Diagnosis: Overrated: An Analysis of the Structural Flaws in the NHS
The NHS is falling well below its potential. Even the current unsatisfactory standard of healthcare is not financially sustainable, yet policymakers are often unwilling to challenge what has become a sacrosanct institution. The debate around healthcare needs to move beyond platitudes about the future of the NHS. Too often poor cancer survival rates and other quality measures are ignored, whilst the experiences of countries with much better outcomes, such as those with social insurance systems on continental Europe, are dismissed.
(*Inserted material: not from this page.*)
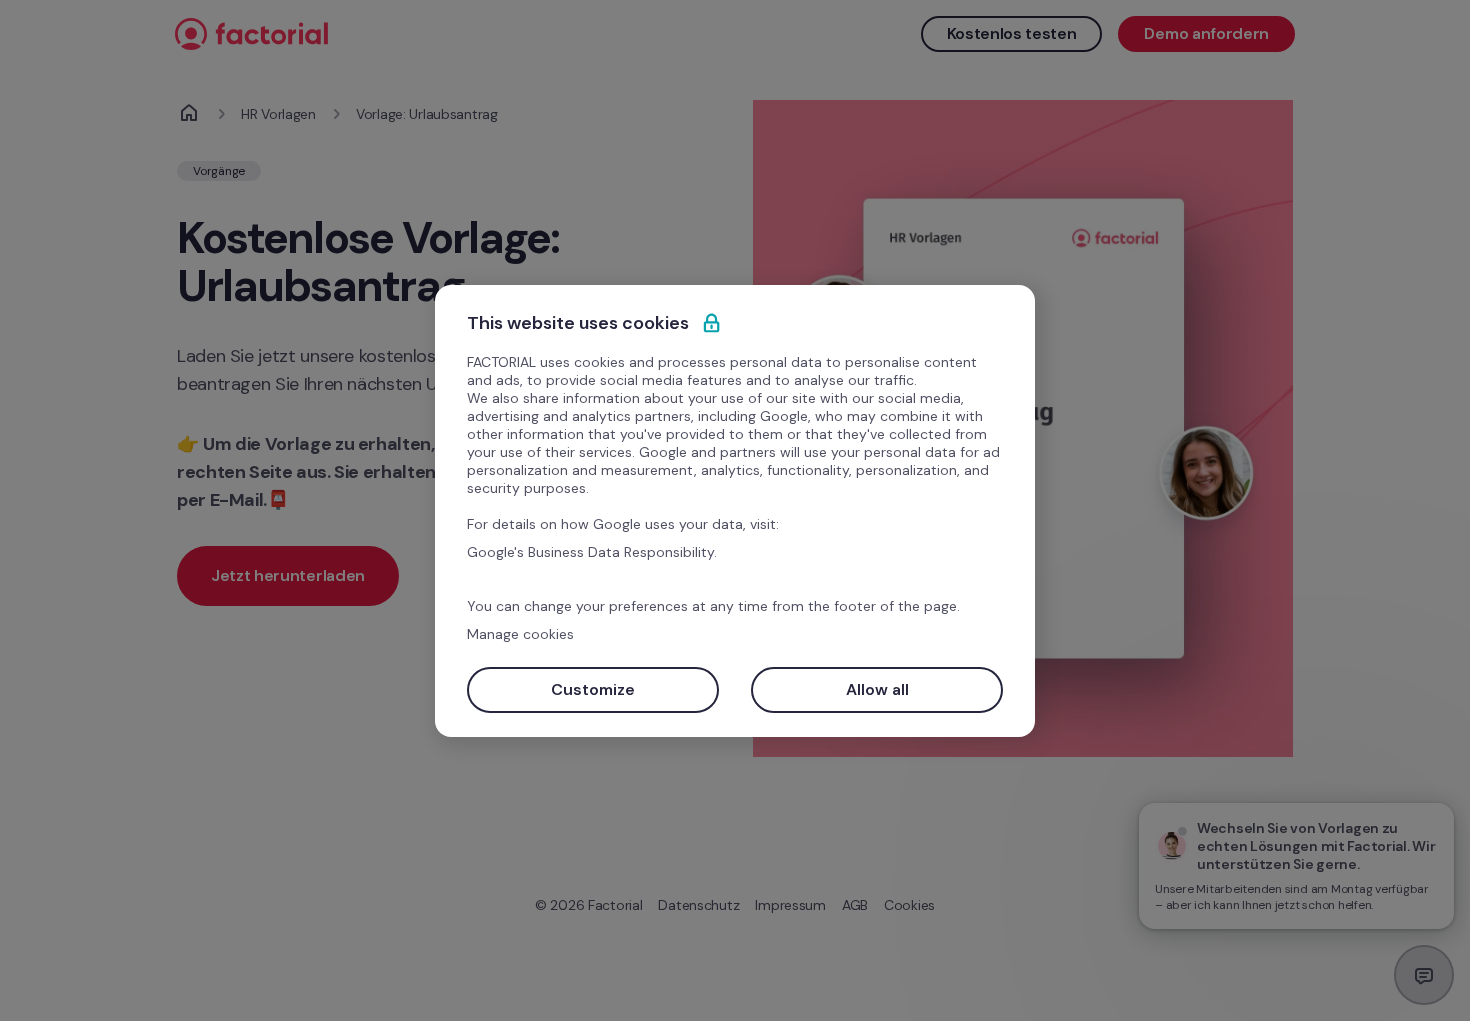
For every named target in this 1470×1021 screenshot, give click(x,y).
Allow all (877, 689)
NHS has many structural flaws the demographic timebomb – the NHS is financed on a pure pay-as-you-go basis; all current expenditure is paid out of current revenue, without any old-age reserves. Against the backdrop of an ageing population, this leaves British healthcare highly vulnerable to demographic changes. If NHS productivity remains the same as it has been for two decades, spending will have to rise by nearly 15% of GDP by 2063, and future generations will face huge tax hikes. The funding structure is also flawed – free at the point of use provision has stymied pressure to harness technological innovations for cost-cutting. This is why cost-inflating innovations dominate and why productivity and efficiency are so low. Centralization means patients are often treated homogenously, rather than as individuals with varying wants and needs. This prevents innovation and the use of new technologies. The NHS is a tax-funded system, which leads to a lack of transparency. It is virtually impossible for taxpayers to work out how much they pay for healthcare.
Other issues with the NHS include political domination and the desire to “leave a mark”, poor health outcomes (the UK’s cancer survival rates never comes close to the top 12), and lack of patient choice.